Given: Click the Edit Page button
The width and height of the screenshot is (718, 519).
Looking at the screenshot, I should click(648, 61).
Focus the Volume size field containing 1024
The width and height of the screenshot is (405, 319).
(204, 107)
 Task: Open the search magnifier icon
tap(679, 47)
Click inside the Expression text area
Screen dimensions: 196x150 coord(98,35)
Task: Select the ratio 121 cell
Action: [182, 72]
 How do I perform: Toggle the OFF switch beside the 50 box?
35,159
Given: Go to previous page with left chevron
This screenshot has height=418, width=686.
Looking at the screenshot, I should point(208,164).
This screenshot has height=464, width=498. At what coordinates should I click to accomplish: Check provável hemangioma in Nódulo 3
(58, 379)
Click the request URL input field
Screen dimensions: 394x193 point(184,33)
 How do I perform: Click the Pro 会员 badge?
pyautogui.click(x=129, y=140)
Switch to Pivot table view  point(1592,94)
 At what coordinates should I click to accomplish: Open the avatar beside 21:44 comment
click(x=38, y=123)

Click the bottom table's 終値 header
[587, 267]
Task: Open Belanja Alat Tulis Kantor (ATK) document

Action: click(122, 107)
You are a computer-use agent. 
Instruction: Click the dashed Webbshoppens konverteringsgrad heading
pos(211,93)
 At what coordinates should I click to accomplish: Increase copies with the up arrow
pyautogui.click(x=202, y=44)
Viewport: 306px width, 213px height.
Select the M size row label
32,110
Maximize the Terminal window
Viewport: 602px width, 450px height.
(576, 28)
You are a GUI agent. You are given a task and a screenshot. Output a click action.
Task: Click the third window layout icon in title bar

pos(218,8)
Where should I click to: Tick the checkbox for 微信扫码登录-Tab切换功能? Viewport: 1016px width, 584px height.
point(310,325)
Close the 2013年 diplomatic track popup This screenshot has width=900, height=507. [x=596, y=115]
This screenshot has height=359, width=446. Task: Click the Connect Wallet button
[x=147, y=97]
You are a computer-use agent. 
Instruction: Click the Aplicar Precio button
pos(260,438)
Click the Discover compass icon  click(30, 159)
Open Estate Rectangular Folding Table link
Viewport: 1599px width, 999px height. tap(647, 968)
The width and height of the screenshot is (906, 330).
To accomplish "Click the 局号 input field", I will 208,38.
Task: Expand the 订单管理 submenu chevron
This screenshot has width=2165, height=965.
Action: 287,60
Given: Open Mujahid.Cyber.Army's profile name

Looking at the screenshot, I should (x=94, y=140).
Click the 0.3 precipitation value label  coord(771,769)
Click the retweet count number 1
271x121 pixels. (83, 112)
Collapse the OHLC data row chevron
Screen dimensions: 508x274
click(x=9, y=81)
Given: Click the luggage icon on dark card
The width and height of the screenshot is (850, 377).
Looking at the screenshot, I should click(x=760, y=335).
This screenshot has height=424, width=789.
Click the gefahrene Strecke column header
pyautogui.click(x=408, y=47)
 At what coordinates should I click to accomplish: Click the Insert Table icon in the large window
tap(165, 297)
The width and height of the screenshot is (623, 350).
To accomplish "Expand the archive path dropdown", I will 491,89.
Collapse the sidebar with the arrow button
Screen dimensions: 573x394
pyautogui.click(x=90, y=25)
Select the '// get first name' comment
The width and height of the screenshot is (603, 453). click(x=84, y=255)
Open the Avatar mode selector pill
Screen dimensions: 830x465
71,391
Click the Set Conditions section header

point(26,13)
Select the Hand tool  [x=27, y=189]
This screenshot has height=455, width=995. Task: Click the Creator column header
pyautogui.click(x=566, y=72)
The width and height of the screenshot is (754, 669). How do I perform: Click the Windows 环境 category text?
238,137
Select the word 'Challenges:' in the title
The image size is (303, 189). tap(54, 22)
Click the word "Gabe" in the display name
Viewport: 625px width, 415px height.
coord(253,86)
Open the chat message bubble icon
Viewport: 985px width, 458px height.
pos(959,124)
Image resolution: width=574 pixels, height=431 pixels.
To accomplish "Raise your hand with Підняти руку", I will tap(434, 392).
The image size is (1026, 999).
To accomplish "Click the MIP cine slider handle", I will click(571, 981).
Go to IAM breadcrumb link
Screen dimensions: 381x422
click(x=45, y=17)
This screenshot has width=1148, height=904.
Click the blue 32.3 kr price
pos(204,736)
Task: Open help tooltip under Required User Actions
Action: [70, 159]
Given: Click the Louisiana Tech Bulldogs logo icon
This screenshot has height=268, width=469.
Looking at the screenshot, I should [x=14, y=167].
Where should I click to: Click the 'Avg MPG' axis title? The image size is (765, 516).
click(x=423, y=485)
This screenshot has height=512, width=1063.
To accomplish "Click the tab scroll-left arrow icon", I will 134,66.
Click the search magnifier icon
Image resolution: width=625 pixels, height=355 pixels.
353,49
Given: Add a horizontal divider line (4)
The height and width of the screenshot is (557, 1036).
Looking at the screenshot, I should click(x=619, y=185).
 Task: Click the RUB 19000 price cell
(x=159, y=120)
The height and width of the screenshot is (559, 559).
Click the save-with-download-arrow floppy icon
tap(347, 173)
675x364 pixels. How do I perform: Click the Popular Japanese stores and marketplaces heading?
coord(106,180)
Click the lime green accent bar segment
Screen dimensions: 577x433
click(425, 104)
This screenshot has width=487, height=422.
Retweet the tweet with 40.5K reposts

* _Task_
Copy out the entire listing word for word. Keep every line as it is.

* _Solution_
Given: Click the Edit Page button
The width and height of the screenshot is (718, 519).
Looking at the screenshot, I should click(648, 61).
Focus the Volume size field containing 1024
The width and height of the screenshot is (405, 319).
(204, 107)
 Task: Open the search magnifier icon
tap(679, 47)
Click inside the Expression text area
Screen dimensions: 196x150 coord(98,35)
Task: Select the ratio 121 cell
Action: [182, 72]
 How do I perform: Toggle the OFF switch beside the 50 box?
35,159
Given: Go to previous page with left chevron
This screenshot has height=418, width=686.
Looking at the screenshot, I should point(208,164).
This screenshot has height=464, width=498. At what coordinates should I click to accomplish: Check provável hemangioma in Nódulo 3
(58, 379)
Click the request URL input field
Screen dimensions: 394x193 point(184,33)
 How do I perform: Click the Pro 会员 badge?
pyautogui.click(x=129, y=140)
Switch to Pivot table view  point(1592,94)
 At what coordinates should I click to accomplish: Open the avatar beside 21:44 comment
click(x=38, y=123)

Click the bottom table's 終値 header
[587, 267]
Task: Open Belanja Alat Tulis Kantor (ATK) document

Action: click(122, 107)
You are a computer-use agent. 
Instruction: Click the dashed Webbshoppens konverteringsgrad heading
pos(211,93)
 At what coordinates should I click to accomplish: Increase copies with the up arrow
pyautogui.click(x=202, y=44)
Viewport: 306px width, 213px height.
Select the M size row label
32,110
Maximize the Terminal window
Viewport: 602px width, 450px height.
(576, 28)
You are a GUI agent. You are given a task and a screenshot. Output a click action.
Task: Click the third window layout icon in title bar

pos(218,8)
Where should I click to: Tick the checkbox for 微信扫码登录-Tab切换功能? Viewport: 1016px width, 584px height.
point(310,325)
Close the 2013年 diplomatic track popup This screenshot has width=900, height=507. [x=596, y=115]
This screenshot has height=359, width=446. Task: Click the Connect Wallet button
[x=147, y=97]
You are a computer-use agent. 
Instruction: Click the Aplicar Precio button
pos(260,438)
Click the Discover compass icon  click(30, 159)
Open Estate Rectangular Folding Table link
Viewport: 1599px width, 999px height. tap(647, 968)
The width and height of the screenshot is (906, 330).
To accomplish "Click the 局号 input field", I will 208,38.
Task: Expand the 订单管理 submenu chevron
This screenshot has width=2165, height=965.
Action: 287,60
Given: Open Mujahid.Cyber.Army's profile name

Looking at the screenshot, I should (x=94, y=140).
Click the 0.3 precipitation value label  coord(771,769)
Click the retweet count number 1
271x121 pixels. (83, 112)
Collapse the OHLC data row chevron
Screen dimensions: 508x274
click(x=9, y=81)
Given: Click the luggage icon on dark card
The width and height of the screenshot is (850, 377).
Looking at the screenshot, I should click(x=760, y=335).
This screenshot has height=424, width=789.
Click the gefahrene Strecke column header
pyautogui.click(x=408, y=47)
 At what coordinates should I click to accomplish: Click the Insert Table icon in the large window
tap(165, 297)
The width and height of the screenshot is (623, 350).
To accomplish "Expand the archive path dropdown", I will 491,89.
Collapse the sidebar with the arrow button
Screen dimensions: 573x394
pyautogui.click(x=90, y=25)
Select the '// get first name' comment
The width and height of the screenshot is (603, 453). click(x=84, y=255)
Open the Avatar mode selector pill
Screen dimensions: 830x465
71,391
Click the Set Conditions section header

point(26,13)
Select the Hand tool  [x=27, y=189]
This screenshot has height=455, width=995. Task: Click the Creator column header
pyautogui.click(x=566, y=72)
The width and height of the screenshot is (754, 669). How do I perform: Click the Windows 环境 category text?
238,137
Select the word 'Challenges:' in the title
The image size is (303, 189). tap(54, 22)
Click the word "Gabe" in the display name
Viewport: 625px width, 415px height.
coord(253,86)
Open the chat message bubble icon
Viewport: 985px width, 458px height.
pos(959,124)
Image resolution: width=574 pixels, height=431 pixels.
To accomplish "Raise your hand with Підняти руку", I will tap(434, 392).
The image size is (1026, 999).
To accomplish "Click the MIP cine slider handle", I will click(571, 981).
Go to IAM breadcrumb link
Screen dimensions: 381x422
click(x=45, y=17)
This screenshot has width=1148, height=904.
Click the blue 32.3 kr price
pos(204,736)
Task: Open help tooltip under Required User Actions
Action: [70, 159]
Given: Click the Louisiana Tech Bulldogs logo icon
This screenshot has height=268, width=469.
Looking at the screenshot, I should [x=14, y=167].
Where should I click to: Click the 'Avg MPG' axis title? The image size is (765, 516).
click(x=423, y=485)
This screenshot has height=512, width=1063.
To accomplish "Click the tab scroll-left arrow icon", I will 134,66.
Click the search magnifier icon
Image resolution: width=625 pixels, height=355 pixels.
353,49
Given: Add a horizontal divider line (4)
The height and width of the screenshot is (557, 1036).
Looking at the screenshot, I should click(x=619, y=185).
 Task: Click the RUB 19000 price cell
(x=159, y=120)
The height and width of the screenshot is (559, 559).
Click the save-with-download-arrow floppy icon
tap(347, 173)
675x364 pixels. How do I perform: Click the Popular Japanese stores and marketplaces heading?
coord(106,180)
Click the lime green accent bar segment
Screen dimensions: 577x433
click(425, 104)
This screenshot has width=487, height=422.
Retweet the tweet with 40.5K reposts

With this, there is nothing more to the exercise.